Councilmen Carl Stokes and Bill Henry voted against the bill along with Councilwoman Sharon Middleton. Eleven council members supported the measure to sell $100 million in municipal bonds to finance construction of roads, parks and other infrastructure elements that would be the backbone of the planned development.
“I’m not surprised some of my colleagues decided to shut down the democratic process,” Stokes told reporters. “People said they wanted to talk about this bill, we continue to talk about it and said there should be some altering done, yet some of my colleagues decided to shut down that discussion.”
Stokes said 35 years ago Harbor Place, the first wave of development in the city’s Inner Harbor, “was a great place and I supported and said it was great.” Now, he said, “It’s not so good right now, is it?”
During the Aug. 12 council meeting, many community activists said they expect the bill to pass, which would possibly bring more congestion and development pressure to the Baltimore waterfront.
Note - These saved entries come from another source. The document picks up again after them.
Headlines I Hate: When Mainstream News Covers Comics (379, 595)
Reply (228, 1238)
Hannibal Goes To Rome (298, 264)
Kim Trueheart, a vocal foe of the development, said the council’s action ignores grassroots activists, she said. “These bills fail to meet the objective. Surely what’s happening here doesn’t look like they are including us.”
During the nearly two-hour meeting Trueheart was almost dismissed from the meeting for being disruptive, forcing City Council President Jack Young to shout, “Ms. Trueheart, that’s your last warning because you are out of order.”
“The city is giving away money, they are cutting workers and cutting benefits,” Joseph Armstrong, of Northeast Baltimore, echoed Truehart’s objections.
There is “too much money going toward too many developers without enough investigation,” he said. “We all want the city to grow, but not at that cost.”
Stokes said that when Harbor Place was being developed, the proportion of Baltimore residents living in poverty rose from 17 to 25 percent. A developed Harbor Point is “going to be great to the developers, but it’s not going to be such a benefit to the rest.”
Councilman James Kraft, who lives in Harbor Point, aggressively supported the $1 billion project.